> _REQUIREMENT_
Look for "number" in each line of the records, and copy the lines that have it.

> _DATA FOR ANALYSIS_
^^^^^^^^^^^^^^^^

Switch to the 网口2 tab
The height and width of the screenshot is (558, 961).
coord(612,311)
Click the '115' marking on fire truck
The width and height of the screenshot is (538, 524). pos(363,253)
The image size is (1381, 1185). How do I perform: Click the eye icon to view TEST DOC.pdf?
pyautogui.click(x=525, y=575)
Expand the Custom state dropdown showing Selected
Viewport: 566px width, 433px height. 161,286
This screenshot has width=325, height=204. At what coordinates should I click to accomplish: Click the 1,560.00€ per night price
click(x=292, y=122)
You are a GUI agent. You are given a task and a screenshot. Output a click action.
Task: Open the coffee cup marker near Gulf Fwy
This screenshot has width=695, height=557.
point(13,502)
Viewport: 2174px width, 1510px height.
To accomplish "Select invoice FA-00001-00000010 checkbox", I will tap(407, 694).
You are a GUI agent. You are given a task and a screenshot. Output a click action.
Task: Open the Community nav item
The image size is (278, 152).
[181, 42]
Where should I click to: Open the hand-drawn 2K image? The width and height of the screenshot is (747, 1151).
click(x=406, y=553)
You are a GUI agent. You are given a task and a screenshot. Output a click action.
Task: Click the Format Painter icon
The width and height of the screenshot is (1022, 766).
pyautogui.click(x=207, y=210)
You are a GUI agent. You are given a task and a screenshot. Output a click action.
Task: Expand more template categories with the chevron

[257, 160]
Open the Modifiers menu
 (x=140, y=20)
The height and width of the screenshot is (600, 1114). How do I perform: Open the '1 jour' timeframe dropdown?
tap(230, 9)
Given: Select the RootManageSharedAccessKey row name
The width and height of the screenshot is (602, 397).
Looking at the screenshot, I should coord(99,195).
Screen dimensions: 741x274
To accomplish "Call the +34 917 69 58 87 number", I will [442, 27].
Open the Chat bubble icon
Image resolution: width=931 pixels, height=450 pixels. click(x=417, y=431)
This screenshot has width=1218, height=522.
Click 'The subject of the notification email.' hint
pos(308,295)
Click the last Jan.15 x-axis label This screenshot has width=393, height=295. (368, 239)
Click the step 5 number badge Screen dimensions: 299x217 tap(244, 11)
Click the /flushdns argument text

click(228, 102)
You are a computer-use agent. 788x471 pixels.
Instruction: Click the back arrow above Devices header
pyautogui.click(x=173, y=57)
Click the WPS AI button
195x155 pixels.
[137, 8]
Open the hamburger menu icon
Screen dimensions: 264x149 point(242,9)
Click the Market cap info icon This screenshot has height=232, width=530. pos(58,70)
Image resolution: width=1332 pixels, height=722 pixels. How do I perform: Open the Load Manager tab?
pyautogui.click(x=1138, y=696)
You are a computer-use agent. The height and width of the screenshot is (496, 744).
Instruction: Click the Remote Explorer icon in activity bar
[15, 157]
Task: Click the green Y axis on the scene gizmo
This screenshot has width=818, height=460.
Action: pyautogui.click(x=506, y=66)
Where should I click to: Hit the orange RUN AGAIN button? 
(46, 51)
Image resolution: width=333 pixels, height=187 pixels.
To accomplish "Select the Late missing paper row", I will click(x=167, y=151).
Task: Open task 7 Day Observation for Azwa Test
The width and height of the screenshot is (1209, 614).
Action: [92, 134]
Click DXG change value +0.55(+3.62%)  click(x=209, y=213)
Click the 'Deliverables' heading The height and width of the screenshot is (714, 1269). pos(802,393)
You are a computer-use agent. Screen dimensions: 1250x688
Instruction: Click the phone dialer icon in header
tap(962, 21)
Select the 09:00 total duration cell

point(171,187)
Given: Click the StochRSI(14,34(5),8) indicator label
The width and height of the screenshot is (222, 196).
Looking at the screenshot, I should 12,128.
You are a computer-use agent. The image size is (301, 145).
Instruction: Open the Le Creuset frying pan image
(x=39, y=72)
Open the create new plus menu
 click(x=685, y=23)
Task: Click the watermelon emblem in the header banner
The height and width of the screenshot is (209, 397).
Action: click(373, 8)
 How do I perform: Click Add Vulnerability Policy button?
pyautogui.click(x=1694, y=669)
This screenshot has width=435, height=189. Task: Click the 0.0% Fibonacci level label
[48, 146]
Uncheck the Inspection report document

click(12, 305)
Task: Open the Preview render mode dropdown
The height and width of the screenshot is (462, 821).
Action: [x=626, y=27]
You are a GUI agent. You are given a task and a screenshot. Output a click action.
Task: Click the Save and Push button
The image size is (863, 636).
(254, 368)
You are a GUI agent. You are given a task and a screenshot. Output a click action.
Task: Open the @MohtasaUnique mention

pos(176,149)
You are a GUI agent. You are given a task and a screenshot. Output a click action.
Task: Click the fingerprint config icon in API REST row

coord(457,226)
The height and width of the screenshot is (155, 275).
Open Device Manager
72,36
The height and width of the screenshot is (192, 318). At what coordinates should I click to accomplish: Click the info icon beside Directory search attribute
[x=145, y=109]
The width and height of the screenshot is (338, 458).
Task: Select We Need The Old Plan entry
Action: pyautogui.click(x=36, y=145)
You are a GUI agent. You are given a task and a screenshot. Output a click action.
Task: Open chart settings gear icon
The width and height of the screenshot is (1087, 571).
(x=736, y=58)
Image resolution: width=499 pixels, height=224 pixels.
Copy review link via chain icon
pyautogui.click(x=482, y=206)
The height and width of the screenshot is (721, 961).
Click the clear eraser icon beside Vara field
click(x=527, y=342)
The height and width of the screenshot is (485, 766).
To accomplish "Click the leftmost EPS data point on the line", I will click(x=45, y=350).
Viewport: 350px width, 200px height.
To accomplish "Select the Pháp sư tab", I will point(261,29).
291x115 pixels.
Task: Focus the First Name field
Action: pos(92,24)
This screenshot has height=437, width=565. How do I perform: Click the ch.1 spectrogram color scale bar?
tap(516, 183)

^^^^^^^^^^^^^^^^

> _YOUR RESPONSE_
To accomplish "Call the +34 917 69 58 87 number", I will [442, 27].
Click the step 5 number badge Screen dimensions: 299x217 tap(244, 11)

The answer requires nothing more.